AWS: semantic search of aerial imagery with Amazon Nova Multimodal Embeddings (Vexcel)
Vexcel and AWS demonstrated semantic search of aerial photography using Amazon Nova Multimodal Embeddings. After testing around 100 configurations, LLM-generated captions improved the F1 score for swimming pools by 11% and for roads by 13%, which evolved into the commercial product Vexcel Intelligence available in 45+ countries.
This article was generated using artificial intelligence from primary sources.
How does Amazon Nova find swimming pools in aerial photos?
Amazon Nova Multimodal Embeddings — a model that converts text and images into a shared vector space — achieved F1=0.621 for pool detection and F1=0.555 for roads in aerial photography. Vexcel, a leading provider of aerial geospatial data, tested around 100 different model configurations and parameters before selecting Amazon Nova as the foundation of the system.

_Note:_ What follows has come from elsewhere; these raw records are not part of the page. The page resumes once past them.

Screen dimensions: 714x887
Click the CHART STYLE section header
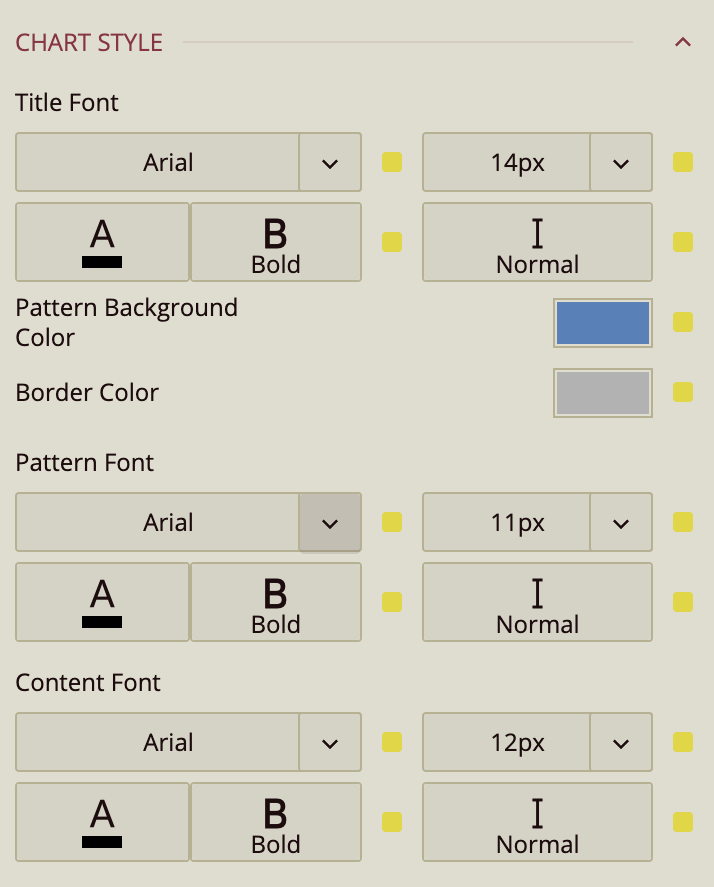pos(89,43)
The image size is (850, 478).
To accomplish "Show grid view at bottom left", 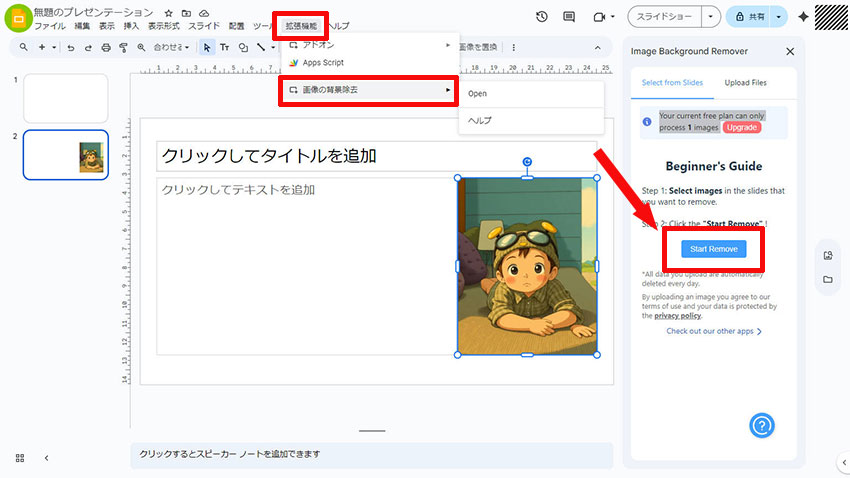I will pos(19,457).
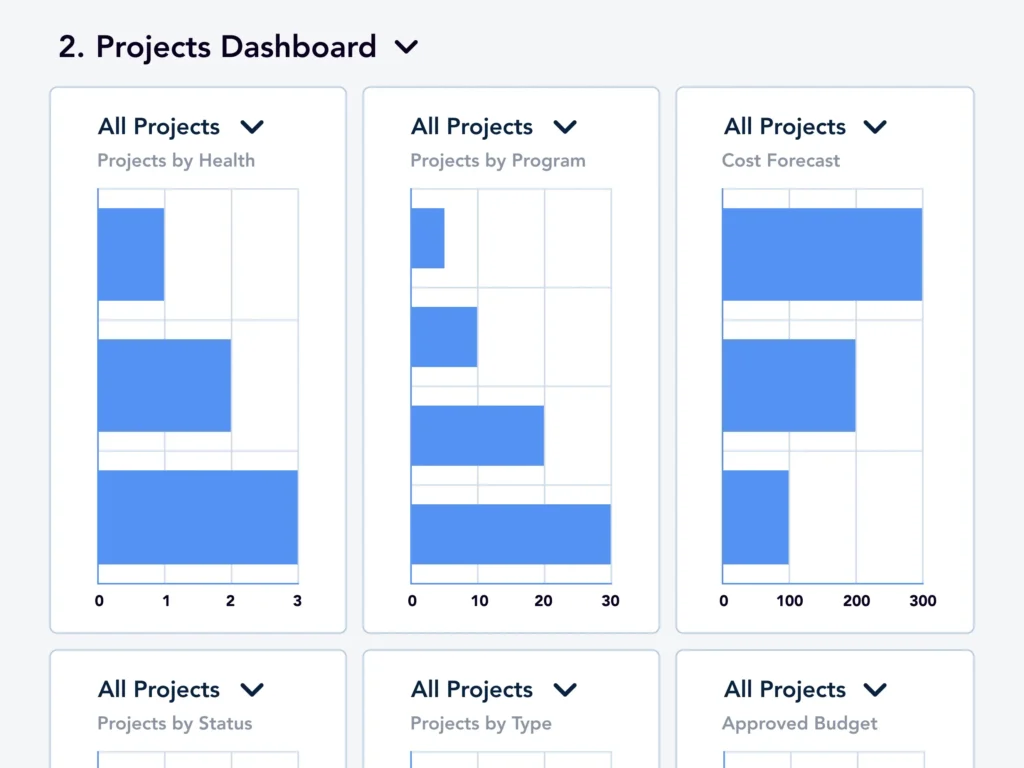The width and height of the screenshot is (1024, 768).
Task: Open the All Projects filter on Projects by Status
Action: 251,689
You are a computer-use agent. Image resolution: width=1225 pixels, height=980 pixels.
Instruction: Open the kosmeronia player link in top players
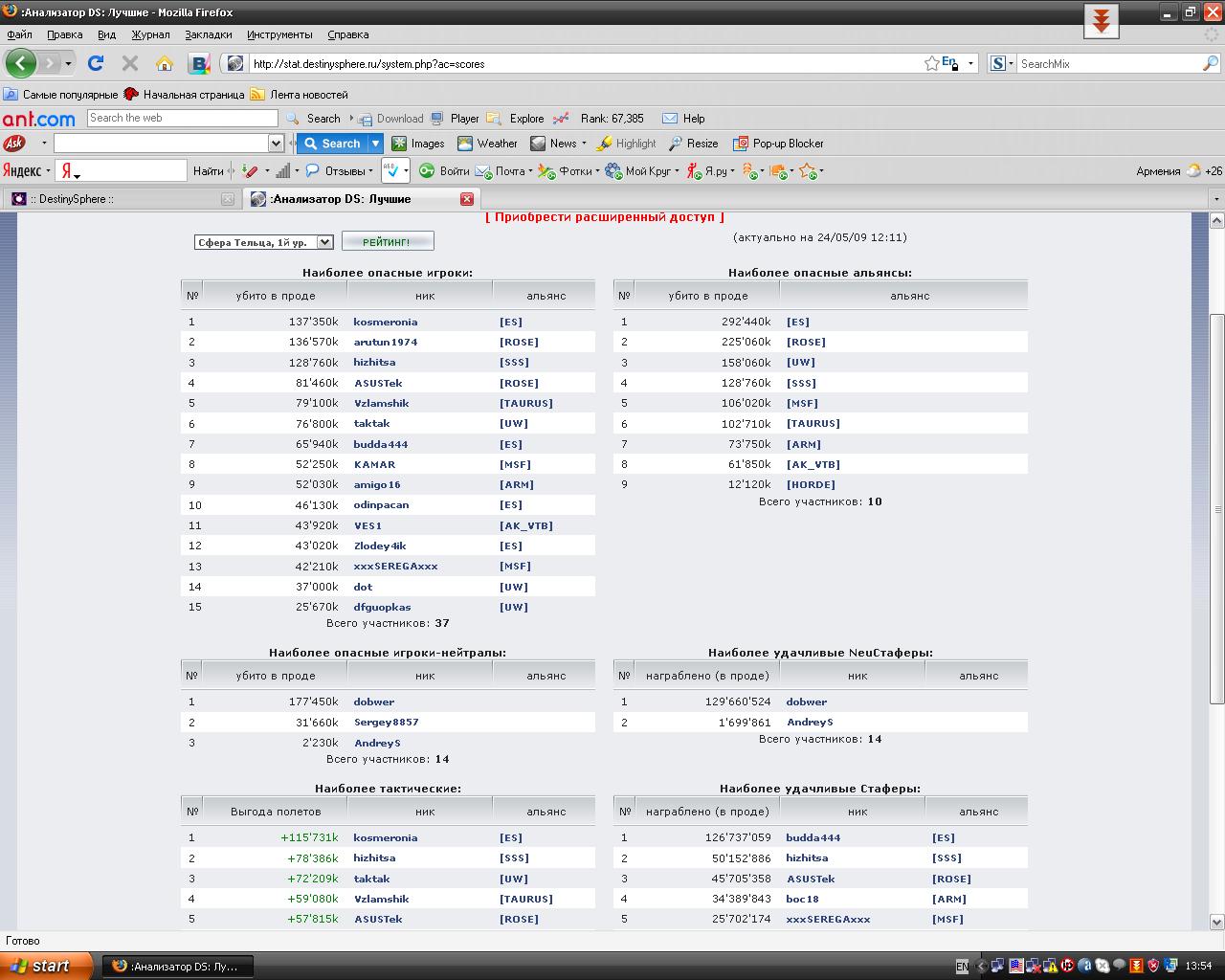[x=385, y=322]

Multimodal embeddings are numerical vectors that simultaneously encode visual and textual content in a unified space, meaning a user can search millions of aerial images with a simple text query — without manually labeling every image.
LLM captions as the key factor
The single largest gain in the entire project came from automatically generated large language model captions: +11% F1 for pools and +13% for roads compared to working without text descriptions. This finding confirms that combining text with visual content outperforms purely visual approaches to searching satellite and aerial imagery.
Every location in Vexcel’s database is covered by 7 perspectives: an orthophoto from directly above, four oblique captures at different angles, a digital surface model (DSM), and a digital terrain model (DTM).
Commercial outcome and technical stack
The research evolved directly into the commercial product Vexcel Intelligence, which is available in preview in more than 45 countries. The backend infrastructure relies on Amazon Bedrock for models, OpenSearch Serverless for vector search, and Amazon S3 for imagery storage.
Unlike traditional approaches that require manually labeled datasets for each object category, semantic search based on multimodal embeddings enables queries such as ‘industrial zone alongside a river’ without any prior annotation.
Frequently Asked Questions
- What are multimodal embeddings and why are they useful for image search?
- Multimodal embeddings are numerical vectors that encode both textual and visual content into a single shared space, enabling image search via text queries without manually labeling every photograph.
- How much did adding LLM-generated captions improve aerial photo search?
- LLM-generated captions delivered +11% F1 for pool detection and +13% for roads — the largest single gain across the entire test of around 100 configurations.